Æthenor - En Form For Blå (2011)






















En parlant du loup, je me suis dit qu'il serait intéressant de vous faire partager ce dernier essai d'Æthenor, d'une pour celui qui voudrait mettre les choses plus en relief avec ce qui a été dit plus bas, et de deux pour annoncer qu'En Form For Blå (alt + ctrl + caps lock 0 pan dans la gueule), ce live donné à Oslo sur trois sessions réparties en Avril/Juin 2010 par des expérimentateurs gravitant aux marges de la scène metal, concrétise les acquis du Faking Gold and Murder en un disque porteur 1) d'épanouissement esthétique et 2) de superbes promesses, à la fois pour ce qu'il inspirera (du moins je l'espère) et pour l'avenir du groupe, qui s'annonce radieux. En effet Æthenor à la base c'est un all-stars-band qui, jusqu'à la rupture FGM, chiait un peu dans la colle avec des jams entassant à l'aveuglette collages électroniques et bidouillages qui ne savaient pas plus que moi où ils voulaient en venir. De septette sur FGM on passe ici au quartette : on retrouve les habituels SOMA (aux bourdons, what else ?) et O'Sullivan, qui, pour l'occasion, a ramené son poto Kristoffer Rygg (Ulver) soutenir son Fender Rhodes. Le duo Suisse Buttercup Metal Polish laisse les baguettes au batteur de free-jazz anglais Steve Noble (Tongues of Fire et les power trio N.E.W., DECOY), qui réalise ici une performance assez ahurissante, aussi bien au regard de ses prédécesseurs que de son répertoire habituel (à noter, dans le courant de l'année, SOMA et Noble ont joué ensemble au café Oto, dont la performance est disponible ici). Rygg ne chante pas, mais le vide laissé par David Tibet est très largement comblé par les instruments en présence, au langage autrement plus pur (la musique se suffisant à elle-même).

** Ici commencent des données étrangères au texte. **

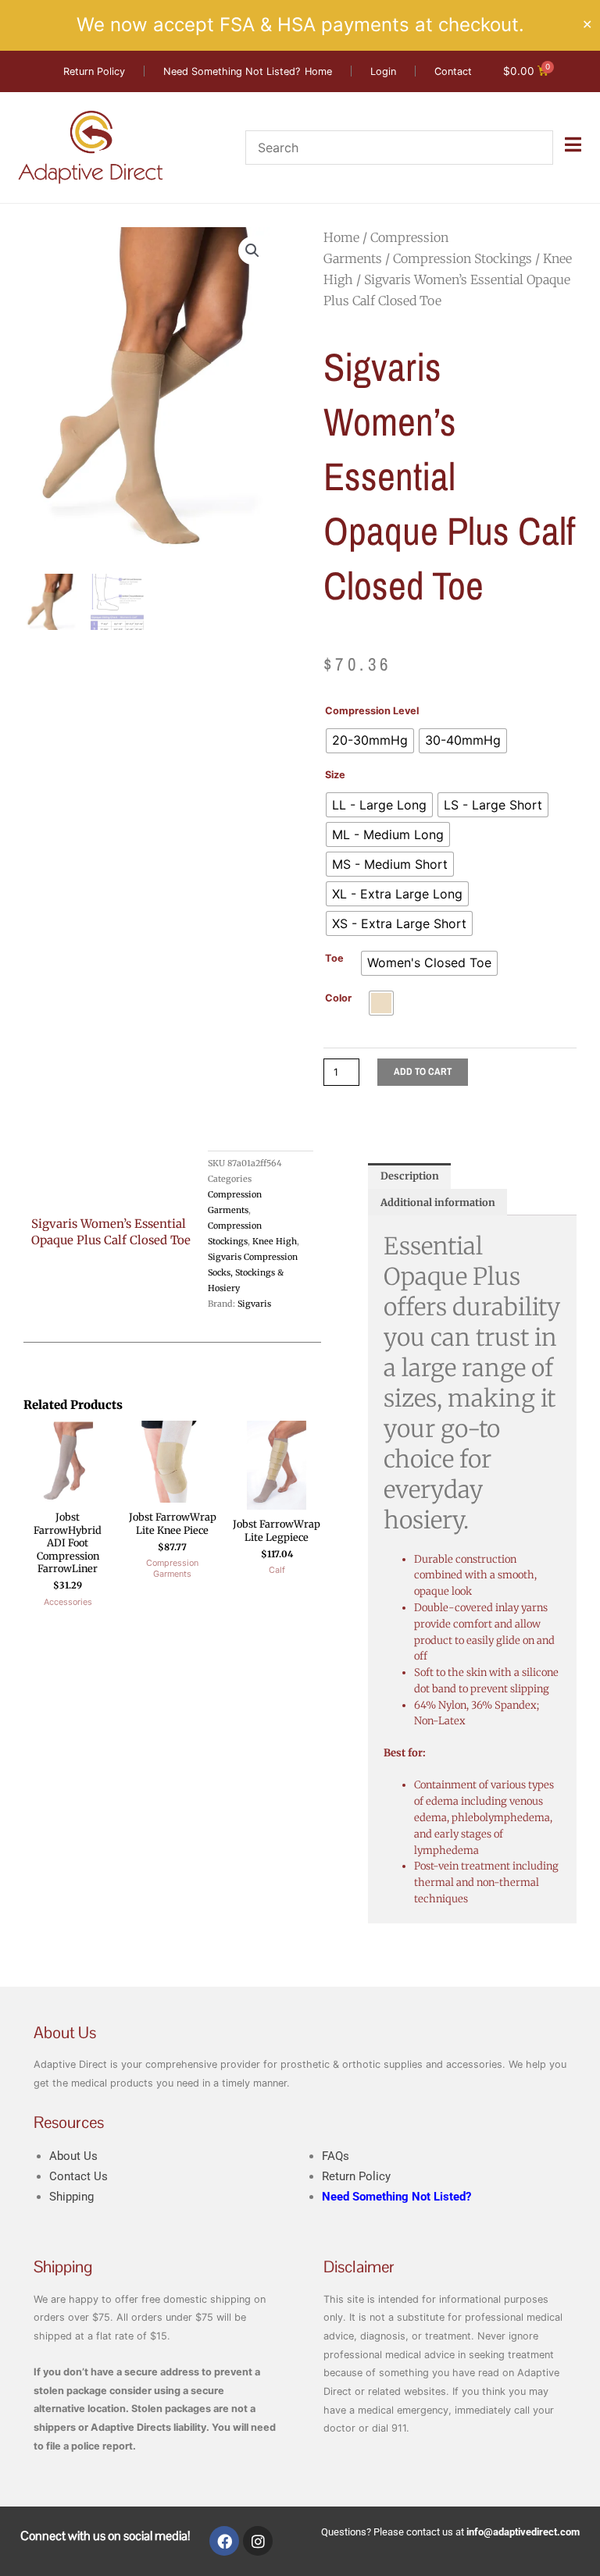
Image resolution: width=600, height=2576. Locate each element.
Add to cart (423, 1071)
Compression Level (372, 711)
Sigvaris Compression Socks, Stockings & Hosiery (253, 1272)
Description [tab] (409, 1175)
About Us (73, 2156)
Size (335, 775)
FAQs (335, 2156)
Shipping (71, 2197)
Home (341, 237)
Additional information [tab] (437, 1202)
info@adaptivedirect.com (523, 2532)
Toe (334, 958)
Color (338, 998)
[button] (252, 251)
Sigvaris (254, 1303)
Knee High (274, 1241)
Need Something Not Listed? (396, 2197)
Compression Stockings (462, 258)
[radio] (370, 741)
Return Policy (356, 2176)
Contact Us (78, 2176)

Je serais laconique (et non lacanien), auquel cas je perdrais trois plombes en descriptions à rallonges, car cette musique se caractérise par une prolifération affolante de détails qui vont et viennent en tapis ductiles, ou qui, agglomérés et cristallisés, s'élèvent en masses sonores majestueuses, figeant le temps et saturant l'espace comme les épiphanies d'un live de Supersilent.

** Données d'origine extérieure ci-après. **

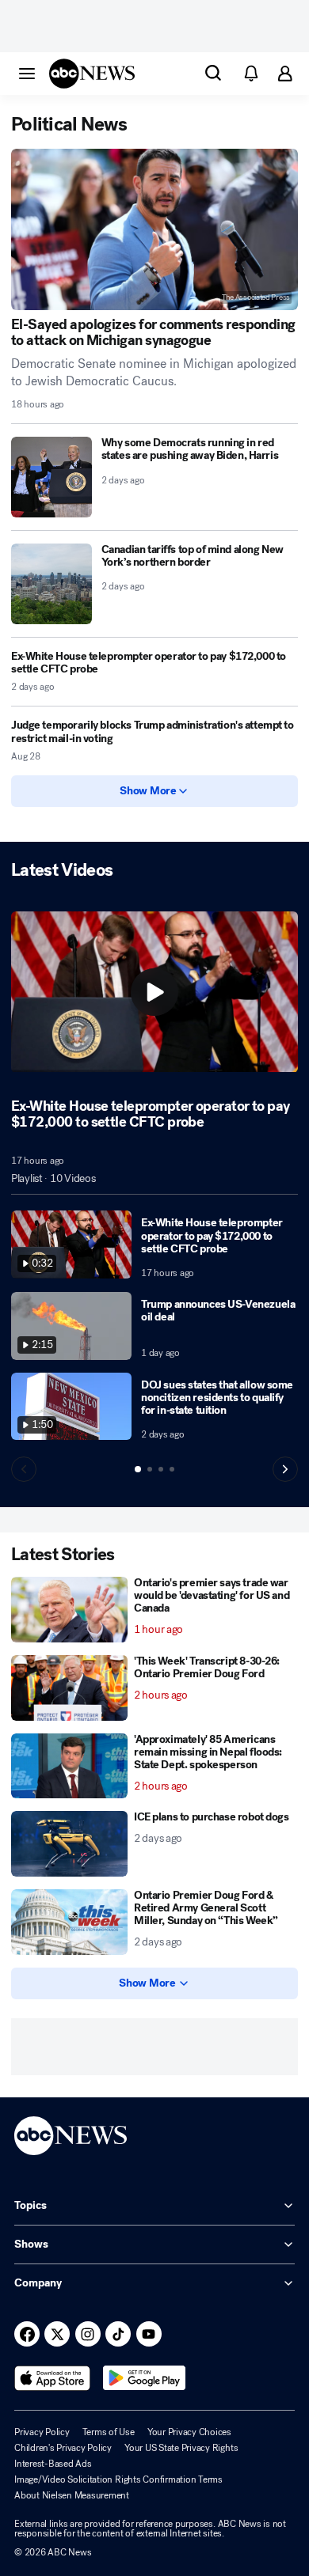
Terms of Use (108, 2432)
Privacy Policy (42, 2432)
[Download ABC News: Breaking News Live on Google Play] (144, 2378)
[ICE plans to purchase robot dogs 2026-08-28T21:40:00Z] (69, 1844)
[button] (27, 73)
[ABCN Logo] (92, 74)
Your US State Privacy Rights (181, 2448)
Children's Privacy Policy (63, 2448)
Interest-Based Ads (53, 2463)
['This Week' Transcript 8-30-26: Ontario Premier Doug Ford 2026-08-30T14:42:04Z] (69, 1688)
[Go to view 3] (160, 1469)
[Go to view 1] (138, 1469)
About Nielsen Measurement (71, 2495)
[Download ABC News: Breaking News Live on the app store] (52, 2378)
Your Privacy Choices (189, 2432)
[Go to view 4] (172, 1469)
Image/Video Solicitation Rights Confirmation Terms (118, 2479)
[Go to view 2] (149, 1469)
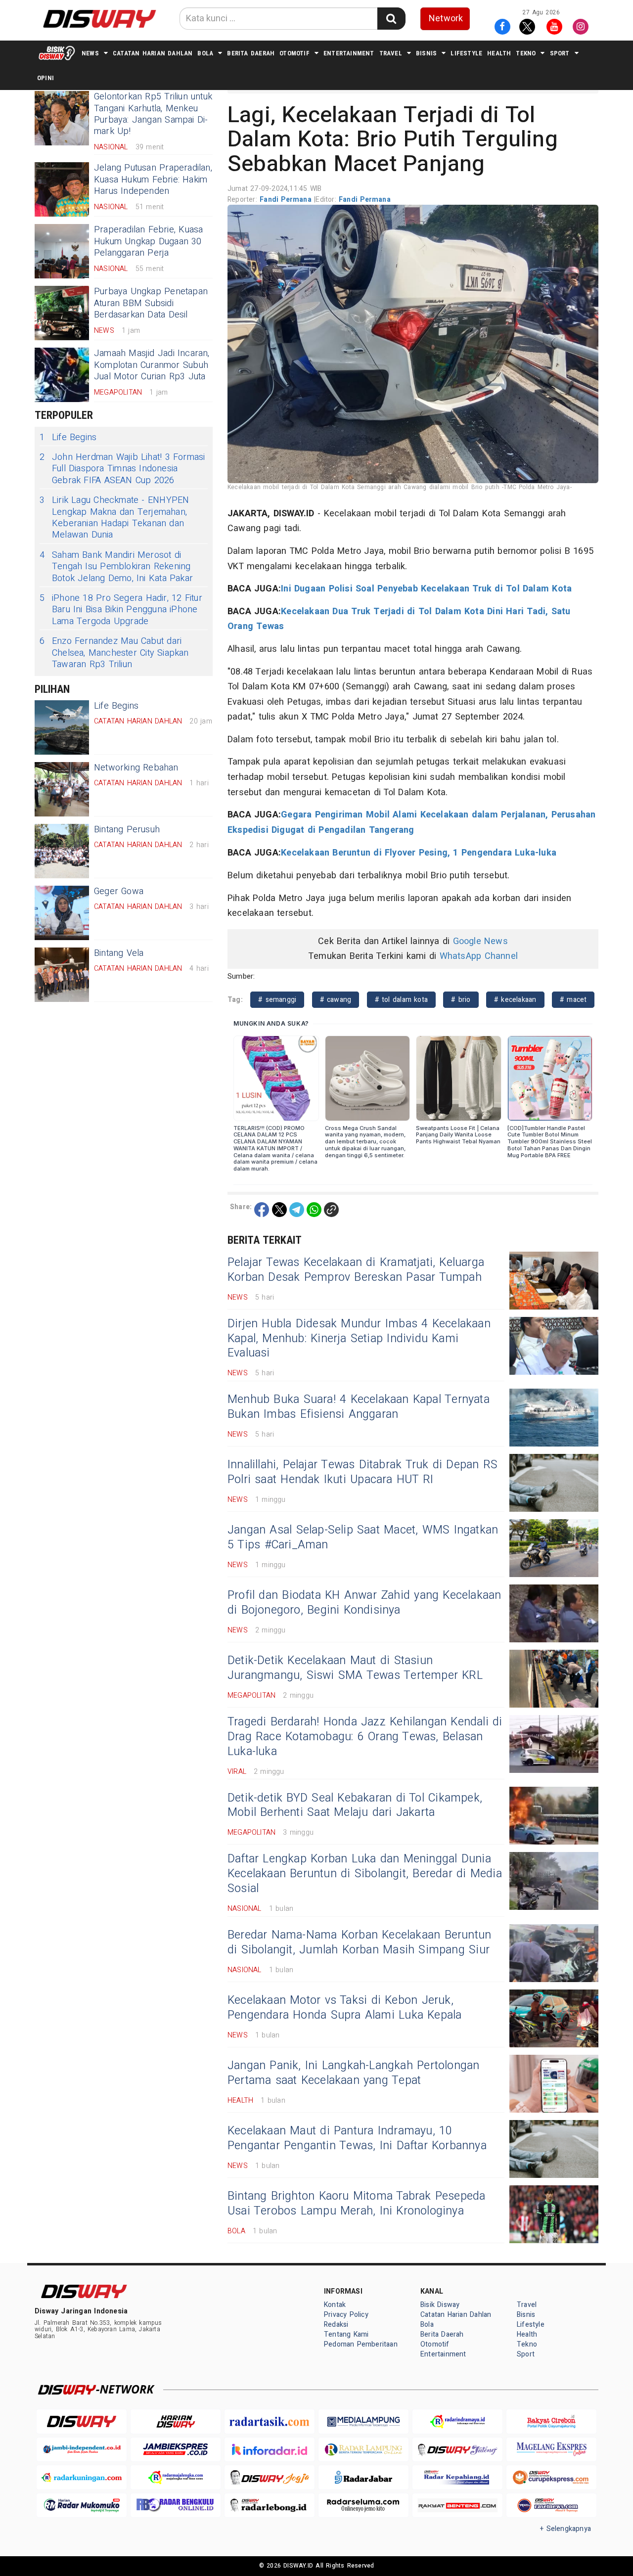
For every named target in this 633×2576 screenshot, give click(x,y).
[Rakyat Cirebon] (551, 2421)
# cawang (336, 999)
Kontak (335, 2305)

Cette performance improvisée peut se décomposer comme suit : à ma gauche, le duo Rygg/O'Sullivan constitue l'axe ambient : ces derniers tissent des trames électroniques denses et perpétuellement mouvantes, réverbérées la plupart du temps, tantôt sourdes et graves, tantôt miroitantes, comme, au Rhodes, ces gouttelettes montantes et descendantes qui s'éploient en frémissantes mélodies sur "One Number...", les scintillations de "Something To Sleep...", les efflorescences inouïes de "Vyomagami Plume" qui sitôt se rétractent, jalouses de leurs secrets... certaines mélodies diaprées, qui grelottent en liquides iridescences, me rappellent le Mirage de Klaus Schulze... d’autres, se déployant en profondes et moelleuses nappes émaillées de babils mystérieux, pourraient rappeller Coil.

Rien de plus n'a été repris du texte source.